>>>>>
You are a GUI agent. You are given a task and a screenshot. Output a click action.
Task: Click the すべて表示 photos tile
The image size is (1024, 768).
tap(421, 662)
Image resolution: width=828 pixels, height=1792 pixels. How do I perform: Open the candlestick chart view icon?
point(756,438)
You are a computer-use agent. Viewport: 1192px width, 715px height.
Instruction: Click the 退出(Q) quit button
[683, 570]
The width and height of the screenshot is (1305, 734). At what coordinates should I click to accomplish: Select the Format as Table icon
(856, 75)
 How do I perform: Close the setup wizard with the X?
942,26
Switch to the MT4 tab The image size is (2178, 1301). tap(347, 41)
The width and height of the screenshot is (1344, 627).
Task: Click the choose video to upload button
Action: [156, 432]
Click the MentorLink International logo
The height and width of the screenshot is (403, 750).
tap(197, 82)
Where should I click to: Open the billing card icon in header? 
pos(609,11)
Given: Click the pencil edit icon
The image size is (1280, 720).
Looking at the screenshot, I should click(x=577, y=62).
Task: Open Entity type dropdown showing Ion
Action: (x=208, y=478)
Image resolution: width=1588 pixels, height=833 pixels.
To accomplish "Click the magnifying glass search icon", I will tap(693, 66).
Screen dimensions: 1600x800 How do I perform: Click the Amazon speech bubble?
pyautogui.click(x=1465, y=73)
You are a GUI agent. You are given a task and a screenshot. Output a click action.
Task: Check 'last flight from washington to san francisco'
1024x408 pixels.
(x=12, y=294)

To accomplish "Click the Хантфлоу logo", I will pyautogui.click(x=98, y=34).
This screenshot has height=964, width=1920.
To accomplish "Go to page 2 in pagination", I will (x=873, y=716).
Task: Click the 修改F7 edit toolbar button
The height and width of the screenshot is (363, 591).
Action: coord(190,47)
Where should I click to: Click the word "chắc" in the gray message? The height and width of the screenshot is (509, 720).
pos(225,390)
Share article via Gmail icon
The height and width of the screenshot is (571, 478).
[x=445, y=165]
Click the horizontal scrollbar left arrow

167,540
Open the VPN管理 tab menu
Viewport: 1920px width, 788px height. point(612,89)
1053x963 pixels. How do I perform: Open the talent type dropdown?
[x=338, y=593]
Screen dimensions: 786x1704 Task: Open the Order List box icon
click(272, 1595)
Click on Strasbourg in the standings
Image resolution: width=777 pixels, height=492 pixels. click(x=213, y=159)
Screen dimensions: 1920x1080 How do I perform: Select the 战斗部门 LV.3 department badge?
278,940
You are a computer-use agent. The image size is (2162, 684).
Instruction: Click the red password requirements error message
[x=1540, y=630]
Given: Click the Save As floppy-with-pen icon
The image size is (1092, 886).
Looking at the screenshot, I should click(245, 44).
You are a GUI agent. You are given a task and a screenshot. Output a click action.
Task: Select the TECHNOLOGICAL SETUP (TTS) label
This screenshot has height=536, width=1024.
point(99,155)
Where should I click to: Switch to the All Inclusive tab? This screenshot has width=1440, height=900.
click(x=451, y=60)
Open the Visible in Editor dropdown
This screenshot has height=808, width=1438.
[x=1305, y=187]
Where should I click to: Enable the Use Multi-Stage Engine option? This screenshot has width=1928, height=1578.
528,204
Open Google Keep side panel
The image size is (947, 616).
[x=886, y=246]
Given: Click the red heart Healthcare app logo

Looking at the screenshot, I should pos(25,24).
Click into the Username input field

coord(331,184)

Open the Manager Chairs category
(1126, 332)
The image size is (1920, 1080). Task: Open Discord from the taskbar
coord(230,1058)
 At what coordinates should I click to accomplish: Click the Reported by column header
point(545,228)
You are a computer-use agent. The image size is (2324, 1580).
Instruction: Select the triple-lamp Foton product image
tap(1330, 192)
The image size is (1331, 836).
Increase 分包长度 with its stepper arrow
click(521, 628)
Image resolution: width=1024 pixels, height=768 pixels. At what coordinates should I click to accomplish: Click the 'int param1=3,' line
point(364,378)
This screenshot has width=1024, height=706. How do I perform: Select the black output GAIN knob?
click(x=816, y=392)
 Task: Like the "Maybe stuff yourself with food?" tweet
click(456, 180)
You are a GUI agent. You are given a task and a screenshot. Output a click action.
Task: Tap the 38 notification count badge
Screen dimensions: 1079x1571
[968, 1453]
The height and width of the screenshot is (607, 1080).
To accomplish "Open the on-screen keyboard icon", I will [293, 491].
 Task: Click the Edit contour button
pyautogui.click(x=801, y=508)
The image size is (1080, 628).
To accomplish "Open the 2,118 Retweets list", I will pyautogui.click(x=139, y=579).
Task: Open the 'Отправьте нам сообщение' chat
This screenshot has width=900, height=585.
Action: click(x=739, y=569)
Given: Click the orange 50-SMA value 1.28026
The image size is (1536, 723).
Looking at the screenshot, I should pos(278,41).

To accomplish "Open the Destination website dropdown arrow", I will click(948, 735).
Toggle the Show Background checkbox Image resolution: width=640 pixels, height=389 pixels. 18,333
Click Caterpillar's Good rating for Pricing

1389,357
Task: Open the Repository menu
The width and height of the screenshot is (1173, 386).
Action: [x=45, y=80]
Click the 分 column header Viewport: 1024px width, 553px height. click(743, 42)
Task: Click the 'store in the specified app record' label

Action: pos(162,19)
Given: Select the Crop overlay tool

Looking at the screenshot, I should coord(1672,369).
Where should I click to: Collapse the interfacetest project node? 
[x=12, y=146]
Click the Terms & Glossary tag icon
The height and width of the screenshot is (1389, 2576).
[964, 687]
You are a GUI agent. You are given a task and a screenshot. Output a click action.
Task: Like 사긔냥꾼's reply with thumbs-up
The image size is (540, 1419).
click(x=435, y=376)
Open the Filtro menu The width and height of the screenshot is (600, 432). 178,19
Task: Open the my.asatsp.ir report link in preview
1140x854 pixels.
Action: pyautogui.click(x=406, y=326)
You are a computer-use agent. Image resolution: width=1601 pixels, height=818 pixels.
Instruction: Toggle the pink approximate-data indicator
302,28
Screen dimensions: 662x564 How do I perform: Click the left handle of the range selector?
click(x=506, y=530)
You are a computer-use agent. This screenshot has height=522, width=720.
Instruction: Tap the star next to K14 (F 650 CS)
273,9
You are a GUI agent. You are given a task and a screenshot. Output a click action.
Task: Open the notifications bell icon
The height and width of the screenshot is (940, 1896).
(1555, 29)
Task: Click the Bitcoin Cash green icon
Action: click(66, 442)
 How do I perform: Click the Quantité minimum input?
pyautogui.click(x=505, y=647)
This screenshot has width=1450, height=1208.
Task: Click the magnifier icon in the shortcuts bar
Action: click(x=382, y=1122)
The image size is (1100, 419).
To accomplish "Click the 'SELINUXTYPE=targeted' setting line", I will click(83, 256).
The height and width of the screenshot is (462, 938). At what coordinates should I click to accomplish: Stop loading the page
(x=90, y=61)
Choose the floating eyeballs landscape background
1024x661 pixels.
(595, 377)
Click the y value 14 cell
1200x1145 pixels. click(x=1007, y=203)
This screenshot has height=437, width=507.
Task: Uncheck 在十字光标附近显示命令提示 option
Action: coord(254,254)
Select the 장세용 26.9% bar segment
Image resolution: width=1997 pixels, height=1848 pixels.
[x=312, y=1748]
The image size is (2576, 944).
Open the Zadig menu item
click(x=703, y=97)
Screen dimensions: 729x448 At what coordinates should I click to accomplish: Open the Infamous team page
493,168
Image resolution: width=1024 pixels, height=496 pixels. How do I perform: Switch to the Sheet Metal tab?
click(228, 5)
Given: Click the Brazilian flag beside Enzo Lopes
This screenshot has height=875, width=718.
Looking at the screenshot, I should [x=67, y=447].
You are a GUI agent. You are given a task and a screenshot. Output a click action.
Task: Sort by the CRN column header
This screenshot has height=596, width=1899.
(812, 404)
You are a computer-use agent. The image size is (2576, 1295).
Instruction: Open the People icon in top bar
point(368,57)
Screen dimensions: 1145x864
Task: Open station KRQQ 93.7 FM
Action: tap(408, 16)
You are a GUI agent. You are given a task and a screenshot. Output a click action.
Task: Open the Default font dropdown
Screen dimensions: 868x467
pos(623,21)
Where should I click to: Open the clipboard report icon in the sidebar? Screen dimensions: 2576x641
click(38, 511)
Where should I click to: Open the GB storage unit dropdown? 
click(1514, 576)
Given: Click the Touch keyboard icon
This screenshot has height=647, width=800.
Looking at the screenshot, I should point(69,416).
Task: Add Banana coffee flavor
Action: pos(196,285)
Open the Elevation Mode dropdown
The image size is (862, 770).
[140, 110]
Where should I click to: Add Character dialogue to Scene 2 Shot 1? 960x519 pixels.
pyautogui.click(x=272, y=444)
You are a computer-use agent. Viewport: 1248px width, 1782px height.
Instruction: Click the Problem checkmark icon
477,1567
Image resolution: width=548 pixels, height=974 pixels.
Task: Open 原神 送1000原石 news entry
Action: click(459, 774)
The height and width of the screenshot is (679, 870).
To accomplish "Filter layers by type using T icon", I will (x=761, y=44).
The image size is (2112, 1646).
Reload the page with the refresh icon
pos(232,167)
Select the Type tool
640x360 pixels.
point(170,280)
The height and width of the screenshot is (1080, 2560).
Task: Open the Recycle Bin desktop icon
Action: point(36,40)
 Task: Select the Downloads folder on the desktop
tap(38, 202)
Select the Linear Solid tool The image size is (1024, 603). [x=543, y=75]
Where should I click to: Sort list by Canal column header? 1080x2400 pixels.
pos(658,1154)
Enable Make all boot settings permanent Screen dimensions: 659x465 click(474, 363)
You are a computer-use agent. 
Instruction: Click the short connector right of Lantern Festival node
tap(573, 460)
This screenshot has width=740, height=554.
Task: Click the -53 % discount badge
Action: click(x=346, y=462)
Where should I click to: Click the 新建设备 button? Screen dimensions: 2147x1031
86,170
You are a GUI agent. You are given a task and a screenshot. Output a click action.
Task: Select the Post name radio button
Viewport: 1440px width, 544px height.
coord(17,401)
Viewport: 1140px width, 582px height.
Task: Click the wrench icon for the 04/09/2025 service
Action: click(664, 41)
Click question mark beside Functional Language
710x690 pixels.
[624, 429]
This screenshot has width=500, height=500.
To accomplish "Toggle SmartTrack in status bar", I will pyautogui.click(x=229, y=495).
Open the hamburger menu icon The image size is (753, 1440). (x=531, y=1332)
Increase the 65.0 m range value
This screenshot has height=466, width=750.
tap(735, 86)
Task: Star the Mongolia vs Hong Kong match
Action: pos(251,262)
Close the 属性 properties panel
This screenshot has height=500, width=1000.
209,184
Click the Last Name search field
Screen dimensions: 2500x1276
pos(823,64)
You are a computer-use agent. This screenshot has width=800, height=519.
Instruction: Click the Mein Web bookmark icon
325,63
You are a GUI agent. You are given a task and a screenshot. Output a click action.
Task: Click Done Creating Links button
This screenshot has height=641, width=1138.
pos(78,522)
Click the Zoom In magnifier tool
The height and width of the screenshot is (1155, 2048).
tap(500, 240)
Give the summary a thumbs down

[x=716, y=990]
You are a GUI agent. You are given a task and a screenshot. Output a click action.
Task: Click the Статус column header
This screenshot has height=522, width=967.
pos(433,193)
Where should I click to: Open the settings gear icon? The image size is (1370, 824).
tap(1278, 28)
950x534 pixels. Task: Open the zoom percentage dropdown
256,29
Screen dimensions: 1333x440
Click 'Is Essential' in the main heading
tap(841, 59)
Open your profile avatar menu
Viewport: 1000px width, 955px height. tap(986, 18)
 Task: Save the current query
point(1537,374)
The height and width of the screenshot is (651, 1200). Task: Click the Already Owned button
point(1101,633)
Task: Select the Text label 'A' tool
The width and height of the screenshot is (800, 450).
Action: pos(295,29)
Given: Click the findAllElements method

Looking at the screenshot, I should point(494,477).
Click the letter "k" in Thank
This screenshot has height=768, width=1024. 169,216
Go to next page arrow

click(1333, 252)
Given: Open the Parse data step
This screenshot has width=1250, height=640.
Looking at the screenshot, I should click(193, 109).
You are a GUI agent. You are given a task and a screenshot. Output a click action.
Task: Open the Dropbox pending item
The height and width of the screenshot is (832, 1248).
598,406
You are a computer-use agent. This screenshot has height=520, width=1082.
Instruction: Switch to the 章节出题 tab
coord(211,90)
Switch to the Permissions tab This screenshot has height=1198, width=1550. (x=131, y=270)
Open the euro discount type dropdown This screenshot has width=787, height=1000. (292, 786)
<<<<<
_WHAT THE TASK REQUIRES:_ Update the lines from the line with "The image size is (1331, 836)." to the line with "Looking at the screenshot, I should pos(278,41)." by changing "Retweets" to "Reposts", keeping everything else the same, and return only those lines.

_FINISHED EXERCISE:_
The image size is (1331, 836).
Increase 分包长度 with its stepper arrow
click(521, 628)
Image resolution: width=1024 pixels, height=768 pixels. At what coordinates should I click to accomplish: Click the 'int param1=3,' line
point(364,378)
This screenshot has width=1024, height=706. How do I perform: Select the black output GAIN knob?
click(x=816, y=392)
 Task: Like the "Maybe stuff yourself with food?" tweet
click(456, 180)
You are a GUI agent. You are given a task and a screenshot. Output a click action.
Task: Tap the 38 notification count badge
Screen dimensions: 1079x1571
[968, 1453]
The height and width of the screenshot is (607, 1080).
To accomplish "Open the on-screen keyboard icon", I will [293, 491].
 Task: Click the Edit contour button
pyautogui.click(x=801, y=508)
The image size is (1080, 628).
To accomplish "Open the 2,118 Reposts list", I will pyautogui.click(x=139, y=579).
Task: Open the 'Отправьте нам сообщение' chat
This screenshot has width=900, height=585.
Action: click(x=739, y=569)
Given: Click the orange 50-SMA value 1.28026
The image size is (1536, 723).
Looking at the screenshot, I should pos(278,41).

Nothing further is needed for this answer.